Part of the problem is just that Chloe Zhao’s direction is very uninspired, and the script is extremely meh. It’s just boring. But even if there was some pep and zing in this movie, it would still have some serious issues that need to be addressed… and most of those could have been handled by making it a TV series rather than a movie. Ten, maybe twelve episodes could have told the same story, but with more meat on its bones.

Part of the problem is that the main cast is too large. Look at the Guardians of the Galaxy – they have five members of their main cast, and a small number of supporting characters bouncing off them.

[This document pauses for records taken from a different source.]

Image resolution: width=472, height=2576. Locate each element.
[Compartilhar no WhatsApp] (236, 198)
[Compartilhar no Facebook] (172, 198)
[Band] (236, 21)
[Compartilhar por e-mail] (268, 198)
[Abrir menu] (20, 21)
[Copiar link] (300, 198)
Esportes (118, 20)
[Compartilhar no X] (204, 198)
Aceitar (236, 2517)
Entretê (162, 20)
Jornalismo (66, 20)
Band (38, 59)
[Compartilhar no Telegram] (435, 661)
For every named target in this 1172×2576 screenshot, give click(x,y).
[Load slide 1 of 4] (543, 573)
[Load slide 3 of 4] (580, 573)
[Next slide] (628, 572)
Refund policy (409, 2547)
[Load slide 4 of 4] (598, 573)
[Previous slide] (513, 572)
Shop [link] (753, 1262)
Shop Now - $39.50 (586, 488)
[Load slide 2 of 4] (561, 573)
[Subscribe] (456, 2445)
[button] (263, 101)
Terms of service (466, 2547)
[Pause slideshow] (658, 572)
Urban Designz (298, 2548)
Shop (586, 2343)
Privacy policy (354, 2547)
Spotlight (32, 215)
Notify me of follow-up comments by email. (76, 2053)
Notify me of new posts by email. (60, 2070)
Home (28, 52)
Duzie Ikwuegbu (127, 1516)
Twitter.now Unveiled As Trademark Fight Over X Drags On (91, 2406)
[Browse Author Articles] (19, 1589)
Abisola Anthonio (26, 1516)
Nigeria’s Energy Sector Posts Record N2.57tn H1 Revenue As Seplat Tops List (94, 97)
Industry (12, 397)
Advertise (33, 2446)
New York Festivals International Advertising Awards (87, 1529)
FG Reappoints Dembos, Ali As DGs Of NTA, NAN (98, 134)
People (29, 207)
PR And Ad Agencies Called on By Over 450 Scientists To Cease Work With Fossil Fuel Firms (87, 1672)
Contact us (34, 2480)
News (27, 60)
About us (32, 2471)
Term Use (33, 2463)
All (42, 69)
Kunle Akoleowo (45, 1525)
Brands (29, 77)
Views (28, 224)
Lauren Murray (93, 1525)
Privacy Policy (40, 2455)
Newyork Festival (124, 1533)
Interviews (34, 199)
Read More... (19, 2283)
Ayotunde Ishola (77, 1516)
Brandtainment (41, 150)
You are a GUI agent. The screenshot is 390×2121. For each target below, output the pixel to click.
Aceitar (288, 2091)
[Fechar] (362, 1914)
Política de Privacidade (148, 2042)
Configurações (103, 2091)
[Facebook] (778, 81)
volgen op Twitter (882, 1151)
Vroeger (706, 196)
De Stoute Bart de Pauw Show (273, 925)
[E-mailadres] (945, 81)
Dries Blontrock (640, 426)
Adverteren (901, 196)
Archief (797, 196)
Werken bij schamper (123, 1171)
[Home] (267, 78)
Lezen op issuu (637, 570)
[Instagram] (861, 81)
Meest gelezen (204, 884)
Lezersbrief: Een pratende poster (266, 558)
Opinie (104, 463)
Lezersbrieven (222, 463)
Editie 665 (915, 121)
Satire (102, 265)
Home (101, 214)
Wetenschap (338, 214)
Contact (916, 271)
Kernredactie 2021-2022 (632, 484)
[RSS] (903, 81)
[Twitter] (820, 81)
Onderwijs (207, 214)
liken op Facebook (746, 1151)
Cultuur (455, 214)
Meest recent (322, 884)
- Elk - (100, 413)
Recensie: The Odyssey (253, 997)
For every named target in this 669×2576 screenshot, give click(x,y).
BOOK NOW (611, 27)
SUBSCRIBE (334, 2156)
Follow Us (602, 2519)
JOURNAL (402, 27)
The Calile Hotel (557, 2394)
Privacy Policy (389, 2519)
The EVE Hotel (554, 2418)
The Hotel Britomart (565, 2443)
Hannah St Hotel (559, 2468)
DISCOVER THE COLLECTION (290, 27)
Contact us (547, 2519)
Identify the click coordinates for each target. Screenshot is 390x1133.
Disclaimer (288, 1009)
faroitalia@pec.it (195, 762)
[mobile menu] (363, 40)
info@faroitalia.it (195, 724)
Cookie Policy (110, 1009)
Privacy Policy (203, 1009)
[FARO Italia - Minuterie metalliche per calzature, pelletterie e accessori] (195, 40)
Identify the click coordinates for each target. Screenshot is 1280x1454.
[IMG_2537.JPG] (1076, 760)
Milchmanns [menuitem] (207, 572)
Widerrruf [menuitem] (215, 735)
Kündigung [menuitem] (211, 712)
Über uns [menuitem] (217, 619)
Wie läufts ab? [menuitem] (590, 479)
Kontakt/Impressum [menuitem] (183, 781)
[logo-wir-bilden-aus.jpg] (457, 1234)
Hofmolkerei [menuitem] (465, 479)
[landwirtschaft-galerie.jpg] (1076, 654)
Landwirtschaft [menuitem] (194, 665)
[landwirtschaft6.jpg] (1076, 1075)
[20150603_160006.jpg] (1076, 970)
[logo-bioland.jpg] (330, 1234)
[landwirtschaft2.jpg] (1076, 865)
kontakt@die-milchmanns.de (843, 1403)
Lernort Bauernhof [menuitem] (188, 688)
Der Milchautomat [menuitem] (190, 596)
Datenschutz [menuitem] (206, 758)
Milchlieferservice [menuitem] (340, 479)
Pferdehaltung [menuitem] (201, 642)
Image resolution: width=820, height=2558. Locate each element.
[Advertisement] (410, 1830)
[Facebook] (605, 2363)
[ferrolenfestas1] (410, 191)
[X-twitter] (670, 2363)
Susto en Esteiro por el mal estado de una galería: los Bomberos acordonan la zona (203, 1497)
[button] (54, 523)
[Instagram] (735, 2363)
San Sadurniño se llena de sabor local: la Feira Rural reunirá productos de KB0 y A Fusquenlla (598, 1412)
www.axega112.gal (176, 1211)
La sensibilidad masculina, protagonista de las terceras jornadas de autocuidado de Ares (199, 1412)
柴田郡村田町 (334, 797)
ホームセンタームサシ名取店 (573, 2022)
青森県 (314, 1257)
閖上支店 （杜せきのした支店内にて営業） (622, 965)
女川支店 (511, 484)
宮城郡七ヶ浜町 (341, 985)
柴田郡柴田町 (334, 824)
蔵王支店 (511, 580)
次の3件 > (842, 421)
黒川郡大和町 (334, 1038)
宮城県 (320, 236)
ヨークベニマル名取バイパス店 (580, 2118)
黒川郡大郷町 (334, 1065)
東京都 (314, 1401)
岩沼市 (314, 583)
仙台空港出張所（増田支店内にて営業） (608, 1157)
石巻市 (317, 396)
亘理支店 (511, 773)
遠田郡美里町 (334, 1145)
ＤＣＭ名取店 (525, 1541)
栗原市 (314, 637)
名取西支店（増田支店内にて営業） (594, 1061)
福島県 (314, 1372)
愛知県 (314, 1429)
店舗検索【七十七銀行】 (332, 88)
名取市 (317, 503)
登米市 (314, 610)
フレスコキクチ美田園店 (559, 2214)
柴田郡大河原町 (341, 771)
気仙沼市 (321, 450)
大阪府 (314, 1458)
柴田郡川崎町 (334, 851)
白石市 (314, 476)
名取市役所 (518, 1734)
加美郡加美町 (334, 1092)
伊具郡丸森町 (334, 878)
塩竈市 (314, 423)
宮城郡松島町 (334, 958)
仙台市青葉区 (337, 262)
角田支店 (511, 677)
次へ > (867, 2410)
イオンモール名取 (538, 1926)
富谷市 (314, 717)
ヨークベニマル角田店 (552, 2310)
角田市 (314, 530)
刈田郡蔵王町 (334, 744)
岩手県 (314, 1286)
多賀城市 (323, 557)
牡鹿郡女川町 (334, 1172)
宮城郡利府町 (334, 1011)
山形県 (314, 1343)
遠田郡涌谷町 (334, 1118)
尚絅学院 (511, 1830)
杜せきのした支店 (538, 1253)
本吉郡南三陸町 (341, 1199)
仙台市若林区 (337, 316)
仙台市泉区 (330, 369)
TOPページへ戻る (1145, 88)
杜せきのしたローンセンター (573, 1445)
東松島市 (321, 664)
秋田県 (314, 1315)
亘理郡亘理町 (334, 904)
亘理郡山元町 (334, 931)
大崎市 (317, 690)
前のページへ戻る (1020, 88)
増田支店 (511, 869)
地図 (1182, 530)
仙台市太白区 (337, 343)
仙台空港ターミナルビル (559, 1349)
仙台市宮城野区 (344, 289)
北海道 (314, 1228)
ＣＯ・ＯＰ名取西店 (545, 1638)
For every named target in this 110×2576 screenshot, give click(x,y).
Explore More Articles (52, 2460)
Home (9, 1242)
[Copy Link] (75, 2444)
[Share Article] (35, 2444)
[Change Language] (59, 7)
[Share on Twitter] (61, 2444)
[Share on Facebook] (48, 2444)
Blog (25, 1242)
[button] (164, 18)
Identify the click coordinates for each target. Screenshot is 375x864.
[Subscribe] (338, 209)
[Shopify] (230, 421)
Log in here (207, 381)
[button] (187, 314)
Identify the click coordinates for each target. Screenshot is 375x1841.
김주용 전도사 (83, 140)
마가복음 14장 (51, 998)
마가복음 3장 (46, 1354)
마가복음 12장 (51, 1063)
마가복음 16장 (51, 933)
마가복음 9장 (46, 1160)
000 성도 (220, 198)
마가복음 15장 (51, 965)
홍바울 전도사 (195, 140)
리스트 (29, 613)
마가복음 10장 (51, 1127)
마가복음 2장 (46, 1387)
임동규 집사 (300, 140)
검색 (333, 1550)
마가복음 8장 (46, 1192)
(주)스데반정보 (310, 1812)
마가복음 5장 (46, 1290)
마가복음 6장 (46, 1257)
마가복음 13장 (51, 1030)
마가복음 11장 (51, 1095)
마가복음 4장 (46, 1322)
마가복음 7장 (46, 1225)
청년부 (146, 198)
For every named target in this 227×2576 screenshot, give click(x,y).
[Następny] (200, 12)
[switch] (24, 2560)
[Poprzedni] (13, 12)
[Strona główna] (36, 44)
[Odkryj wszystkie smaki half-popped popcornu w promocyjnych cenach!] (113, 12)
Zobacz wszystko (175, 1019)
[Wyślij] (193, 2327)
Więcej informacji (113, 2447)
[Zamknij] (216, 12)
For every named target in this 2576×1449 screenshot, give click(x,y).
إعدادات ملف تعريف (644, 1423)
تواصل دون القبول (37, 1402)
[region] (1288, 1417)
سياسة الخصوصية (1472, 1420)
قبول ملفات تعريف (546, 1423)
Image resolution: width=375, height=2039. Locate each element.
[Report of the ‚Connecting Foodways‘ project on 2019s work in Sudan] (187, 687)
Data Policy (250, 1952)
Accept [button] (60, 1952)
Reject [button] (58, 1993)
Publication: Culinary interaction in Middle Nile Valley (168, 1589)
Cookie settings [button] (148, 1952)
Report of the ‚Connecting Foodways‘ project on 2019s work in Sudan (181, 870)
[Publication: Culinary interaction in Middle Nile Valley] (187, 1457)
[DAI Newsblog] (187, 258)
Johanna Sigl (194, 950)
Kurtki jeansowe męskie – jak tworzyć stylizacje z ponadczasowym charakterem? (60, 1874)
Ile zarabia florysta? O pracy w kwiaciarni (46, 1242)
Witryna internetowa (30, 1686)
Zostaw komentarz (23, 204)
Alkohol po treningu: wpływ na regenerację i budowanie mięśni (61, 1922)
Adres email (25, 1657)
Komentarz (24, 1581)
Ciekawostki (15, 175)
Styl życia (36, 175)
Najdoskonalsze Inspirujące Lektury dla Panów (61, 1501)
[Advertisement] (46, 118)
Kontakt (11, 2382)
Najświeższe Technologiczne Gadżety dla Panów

Each of the Guardians has a distinct personality that complements or conflicts with every other member, and the cast is small enough that nobody gets lost in the shuffle. This is not the case with The Eternals – there are too many Eternals in the main cast, and thus there isn’t time enough to explore any of them except maybe Sersi. Most of them are extremely underdeveloped, and I just ended up thinking of them as “the Superman clone” or “the guy who looks like Credence Barebone” or “the little annoying one.” The only character traits that really set them apart were that some of them were very bitter and pissy.

This problem would probably be lessened in a TV format, where we could have episodes focusing more on the many different characters and what sets them apart from each other, as well as their feelings about their mission, their history, and the events of the story unfolding in the present. Maybe they could give Ikaris a personality.

The other problem is simple: the scope of the story is too big for a movie with this many characters. The Eternals have been on earth for seven thousand years, and supposedly have been defending and assisting humanity for most of that time. We get some flashbacks to their time in the past every now and then, but again, it feels pretty underdeveloped, and it doesn’t really give the feeling of those seven thousand years. We need more to really grasp it.

A TV show? You could introduce multiple glimpses of the past, all across the world, and you could work your way through those seven thousand years incrementally, all the way to the present, rather than hopping straight from 5,000 BC to the 1600s, with a ten-second wedding detour.

I admit I have not finished the movie yet, but the handling of it so far has not given me confidence that Chloe Zhao is suddenly going to give me a wild, exciting experience. It’s been dull and plodding, and all signs point to it continuing to be dull and plodding.